Output all of the entries below precisely as written.

Dataset entries
++++++++

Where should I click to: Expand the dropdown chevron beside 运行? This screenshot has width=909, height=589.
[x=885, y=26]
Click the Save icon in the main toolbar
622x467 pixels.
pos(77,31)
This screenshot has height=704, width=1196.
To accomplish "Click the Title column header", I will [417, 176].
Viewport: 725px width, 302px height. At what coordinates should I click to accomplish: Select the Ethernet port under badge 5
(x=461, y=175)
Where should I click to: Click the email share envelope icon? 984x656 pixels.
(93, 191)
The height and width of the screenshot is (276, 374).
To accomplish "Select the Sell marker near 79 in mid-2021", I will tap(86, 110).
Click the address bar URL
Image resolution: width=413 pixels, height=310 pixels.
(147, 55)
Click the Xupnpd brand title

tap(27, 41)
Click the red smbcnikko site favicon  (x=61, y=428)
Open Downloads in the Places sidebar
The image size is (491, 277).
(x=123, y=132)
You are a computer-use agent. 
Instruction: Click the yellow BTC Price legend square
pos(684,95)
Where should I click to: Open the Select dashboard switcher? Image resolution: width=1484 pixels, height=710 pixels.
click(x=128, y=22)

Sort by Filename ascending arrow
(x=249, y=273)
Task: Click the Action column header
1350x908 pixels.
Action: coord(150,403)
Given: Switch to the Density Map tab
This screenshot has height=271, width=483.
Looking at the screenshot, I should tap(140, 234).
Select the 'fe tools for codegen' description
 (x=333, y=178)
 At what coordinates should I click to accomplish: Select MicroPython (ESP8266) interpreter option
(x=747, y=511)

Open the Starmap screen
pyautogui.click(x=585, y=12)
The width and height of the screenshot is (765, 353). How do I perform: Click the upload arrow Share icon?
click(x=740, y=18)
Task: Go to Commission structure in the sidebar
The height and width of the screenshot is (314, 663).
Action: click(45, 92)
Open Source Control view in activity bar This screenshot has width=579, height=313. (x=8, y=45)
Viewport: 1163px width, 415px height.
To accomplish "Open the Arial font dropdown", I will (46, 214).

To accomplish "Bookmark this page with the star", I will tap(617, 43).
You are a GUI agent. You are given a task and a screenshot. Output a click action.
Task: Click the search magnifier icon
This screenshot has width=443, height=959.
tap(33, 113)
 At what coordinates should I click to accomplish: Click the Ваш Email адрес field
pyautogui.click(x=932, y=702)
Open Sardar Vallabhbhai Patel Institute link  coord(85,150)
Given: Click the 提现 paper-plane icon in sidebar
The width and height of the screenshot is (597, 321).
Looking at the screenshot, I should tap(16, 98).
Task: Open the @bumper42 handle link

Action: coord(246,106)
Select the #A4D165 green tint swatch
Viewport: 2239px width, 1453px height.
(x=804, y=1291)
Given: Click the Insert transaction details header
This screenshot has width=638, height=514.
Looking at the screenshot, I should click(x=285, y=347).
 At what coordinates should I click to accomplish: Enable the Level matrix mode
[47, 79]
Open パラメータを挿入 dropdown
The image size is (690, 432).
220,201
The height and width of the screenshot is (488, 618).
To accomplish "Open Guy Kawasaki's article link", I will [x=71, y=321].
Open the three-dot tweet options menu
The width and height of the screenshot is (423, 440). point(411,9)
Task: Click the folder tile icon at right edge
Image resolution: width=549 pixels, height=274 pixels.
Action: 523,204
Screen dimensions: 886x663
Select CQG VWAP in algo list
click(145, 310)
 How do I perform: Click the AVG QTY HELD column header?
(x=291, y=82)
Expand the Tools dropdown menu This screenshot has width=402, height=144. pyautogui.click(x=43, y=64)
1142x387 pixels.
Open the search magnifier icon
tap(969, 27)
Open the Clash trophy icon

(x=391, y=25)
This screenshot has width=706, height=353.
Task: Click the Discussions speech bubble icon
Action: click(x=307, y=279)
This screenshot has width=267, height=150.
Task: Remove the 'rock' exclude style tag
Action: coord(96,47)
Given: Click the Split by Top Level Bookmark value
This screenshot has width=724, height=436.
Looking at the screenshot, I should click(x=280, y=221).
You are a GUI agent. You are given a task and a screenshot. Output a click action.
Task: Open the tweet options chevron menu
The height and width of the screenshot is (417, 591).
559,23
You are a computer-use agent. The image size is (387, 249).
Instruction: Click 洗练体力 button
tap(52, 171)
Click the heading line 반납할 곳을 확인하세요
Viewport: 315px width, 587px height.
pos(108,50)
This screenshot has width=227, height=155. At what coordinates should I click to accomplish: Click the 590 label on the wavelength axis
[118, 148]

++++++++

* _SOLUTION FOR THIS PROBLEM_
Where should I click to: Expand the dropdown chevron beside 运行? This screenshot has width=909, height=589.
[x=885, y=26]
Click the Save icon in the main toolbar
622x467 pixels.
pos(77,31)
This screenshot has height=704, width=1196.
To accomplish "Click the Title column header", I will [417, 176].
Viewport: 725px width, 302px height. At what coordinates should I click to accomplish: Select the Ethernet port under badge 5
(x=461, y=175)
Where should I click to: Click the email share envelope icon? 984x656 pixels.
(93, 191)
The height and width of the screenshot is (276, 374).
To accomplish "Select the Sell marker near 79 in mid-2021", I will tap(86, 110).
Click the address bar URL
Image resolution: width=413 pixels, height=310 pixels.
(147, 55)
Click the Xupnpd brand title

tap(27, 41)
Click the red smbcnikko site favicon  (x=61, y=428)
Open Downloads in the Places sidebar
The image size is (491, 277).
(x=123, y=132)
You are a computer-use agent. 
Instruction: Click the yellow BTC Price legend square
pos(684,95)
Where should I click to: Open the Select dashboard switcher? Image resolution: width=1484 pixels, height=710 pixels.
click(x=128, y=22)

Sort by Filename ascending arrow
(x=249, y=273)
Task: Click the Action column header
1350x908 pixels.
Action: coord(150,403)
Given: Switch to the Density Map tab
This screenshot has height=271, width=483.
Looking at the screenshot, I should tap(140, 234).
Select the 'fe tools for codegen' description
 (x=333, y=178)
 At what coordinates should I click to accomplish: Select MicroPython (ESP8266) interpreter option
(x=747, y=511)

Open the Starmap screen
pyautogui.click(x=585, y=12)
The width and height of the screenshot is (765, 353). How do I perform: Click the upload arrow Share icon?
click(x=740, y=18)
Task: Go to Commission structure in the sidebar
The height and width of the screenshot is (314, 663).
Action: click(45, 92)
Open Source Control view in activity bar This screenshot has width=579, height=313. (x=8, y=45)
Viewport: 1163px width, 415px height.
To accomplish "Open the Arial font dropdown", I will (46, 214).

To accomplish "Bookmark this page with the star", I will tap(617, 43).
You are a GUI agent. You are given a task and a screenshot. Output a click action.
Task: Click the search magnifier icon
This screenshot has width=443, height=959.
tap(33, 113)
 At what coordinates should I click to accomplish: Click the Ваш Email адрес field
pyautogui.click(x=932, y=702)
Open Sardar Vallabhbhai Patel Institute link  coord(85,150)
Given: Click the 提现 paper-plane icon in sidebar
The width and height of the screenshot is (597, 321).
Looking at the screenshot, I should tap(16, 98).
Task: Open the @bumper42 handle link

Action: coord(246,106)
Select the #A4D165 green tint swatch
Viewport: 2239px width, 1453px height.
(x=804, y=1291)
Given: Click the Insert transaction details header
This screenshot has width=638, height=514.
Looking at the screenshot, I should click(x=285, y=347).
 At what coordinates should I click to accomplish: Enable the Level matrix mode
[47, 79]
Open パラメータを挿入 dropdown
The image size is (690, 432).
220,201
The height and width of the screenshot is (488, 618).
To accomplish "Open Guy Kawasaki's article link", I will [x=71, y=321].
Open the three-dot tweet options menu
The width and height of the screenshot is (423, 440). point(411,9)
Task: Click the folder tile icon at right edge
Image resolution: width=549 pixels, height=274 pixels.
Action: 523,204
Screen dimensions: 886x663
Select CQG VWAP in algo list
click(145, 310)
 How do I perform: Click the AVG QTY HELD column header?
(x=291, y=82)
Expand the Tools dropdown menu This screenshot has width=402, height=144. pyautogui.click(x=43, y=64)
1142x387 pixels.
Open the search magnifier icon
tap(969, 27)
Open the Clash trophy icon

(x=391, y=25)
This screenshot has width=706, height=353.
Task: Click the Discussions speech bubble icon
Action: click(x=307, y=279)
This screenshot has width=267, height=150.
Task: Remove the 'rock' exclude style tag
Action: coord(96,47)
Given: Click the Split by Top Level Bookmark value
This screenshot has width=724, height=436.
Looking at the screenshot, I should click(x=280, y=221).
You are a GUI agent. You are given a task and a screenshot. Output a click action.
Task: Open the tweet options chevron menu
The height and width of the screenshot is (417, 591).
559,23
You are a computer-use agent. The image size is (387, 249).
Instruction: Click 洗练体力 button
tap(52, 171)
Click the heading line 반납할 곳을 확인하세요
Viewport: 315px width, 587px height.
pos(108,50)
This screenshot has width=227, height=155. At what coordinates should I click to accomplish: Click the 590 label on the wavelength axis
[118, 148]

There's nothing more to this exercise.